# Work permit requirement



## aniruddha (May 27, 2014)

Hi! I am an Indian student studying in Spain and also have a Spanish residency card. I am going to do an internship in Frankfurt, Germany and so I wanted to know the procedure for the work permit / visa requirement. Will just the work permit do? my spanish residency card is valid throughout my internship.


----------



## Your Europe (Apr 10, 2013)

Hello, 

your Spanish residence card, since it's from a Schengen country, is valid for staying in Germany up to 3 months in a row. And as you are already hinting yourself, you'll need a work permit. /SNIP/


----------



## aniruddha (May 27, 2014)

Hi! Thanks for replying! Can you clarify this a bit further? Is it necessary that my employer applies for my work permit at the ZAV? or can I do it on their behalf if they refuse to do so? The procedure to be followed is to mail the necessary documents at their (ZAV) address right? Do you know how long this procedure takes or any way of speeding up the process? I have all the necessary documents, but my internship starts in a month..


----------



## ALKB (Jan 20, 2012)

aniruddha said:


> Hi! Thanks for replying! Can you clarify this a bit further? Is it necessary that my employer applies for my work permit at the ZAV? or can I do it on their behalf if they refuse to do so? The procedure to be followed is to mail the necessary documents at their (ZAV) address right? Do you know how long this procedure takes or any way of speeding up the process? I have all the necessary documents, but my internship starts in a month..


Your Spanish residence card allows you to visit other Schengen states for up to 90 days out of 180. You are not allowed to take up work outside of Spain unless you get a work permit.

Your employer has to contact ZAV with all necessary documents. If the application is complete, processing should not take longer than 3 weeks.

The NOC will be sent to your employer.

Once you arrive in Germany, go to the local Ausländerbehörde and get your residence/work permit. 

Studienfachbezogene Praktika - www.arbeitsagentur.de


----------



## aniruddha (May 27, 2014)

ALKB said:


> Your Spanish residence card allows you to visit other Schengen states for up to 90 days out of 180. You are not allowed to take up work outside of Spain unless you get a work permit.
> 
> Your employer has to contact ZAV with all necessary documents. If the application is complete, processing should not take longer than 3 weeks.
> 
> ...


I still have a doubt. After my employer gets the work permit, they will send it to me and then I have to apply for a Visa in the German embassy in Madrid right? My employer asked for a tax id and a social security pass.

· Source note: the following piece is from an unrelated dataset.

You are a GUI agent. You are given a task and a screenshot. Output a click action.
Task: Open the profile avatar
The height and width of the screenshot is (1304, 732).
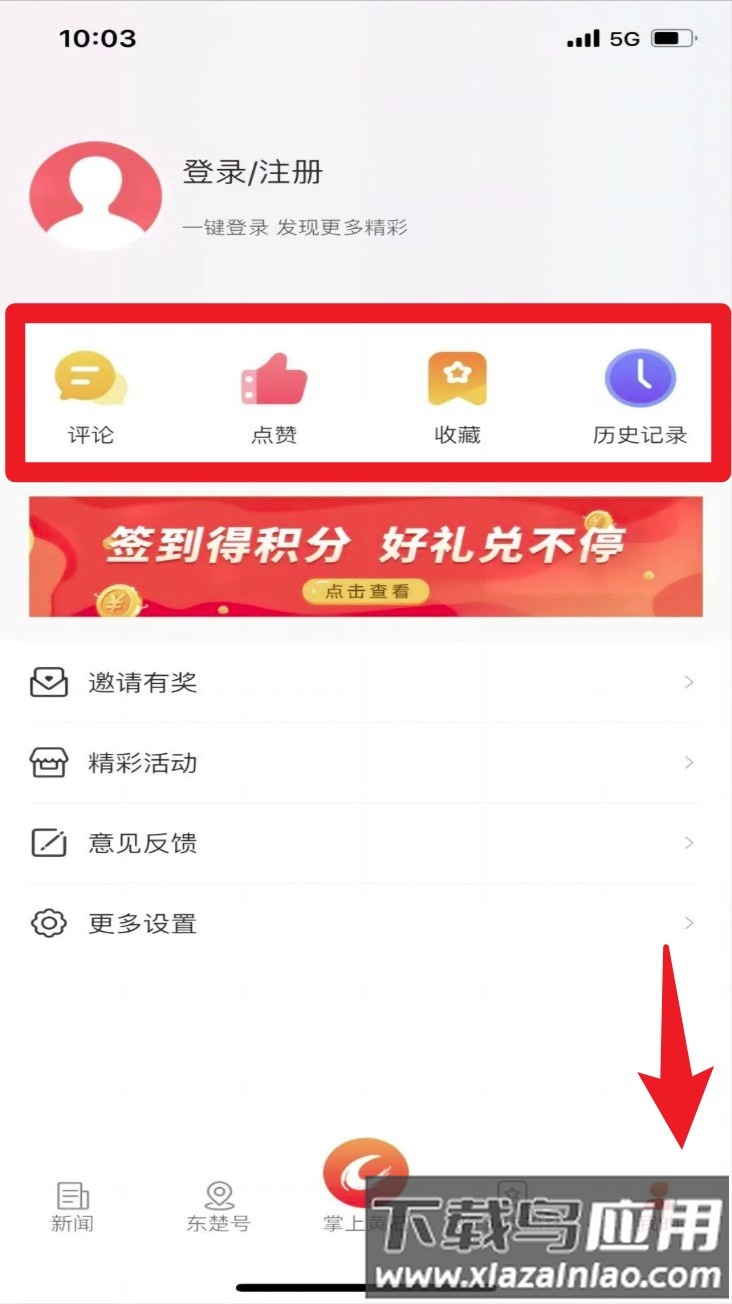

I believe these will be done when the ZAV sends the work permit NOC to my employer. And I would require a visa to stay longer than the 90 days. Is it possible that I apply for a visa from Frankfurt itself(based on the Spanish residency card) ? Or do I have to come to Madrid again to do it?

Thanks for your help! Really appreciate it!


----------



## ALKB (Jan 20, 2012)

aniruddha said:


> I still have a doubt. After my employer gets the work permit, they will send it to me and then I have to apply for a Visa in the German embassy in Madrid right? My employer asked for a tax id and a social security pass. I believe these will be done when the ZAV sends the work permit NOC to my employer. And I would require a visa to stay longer than the 90 days. Is it possible that I apply for a visa from Frankfurt itself(based on the Spanish residency card) ? Or do I have to come to Madrid again to do it?
> 
> Thanks for your help! Really appreciate it!


No visa required.


1. Your employer applies for the NOC at ZAV

2. You arrive (with your Spanish residence permit, this is your Schengen visa so to speak) in Germany

3. You go to the local Ausländerbehörde and they then issue your work/residence permit. THIS is the important document that allows you to stay for the duration of your internship. 

4. Tax ID you can only get after registering your residence at the local municipality, same with social security number


----------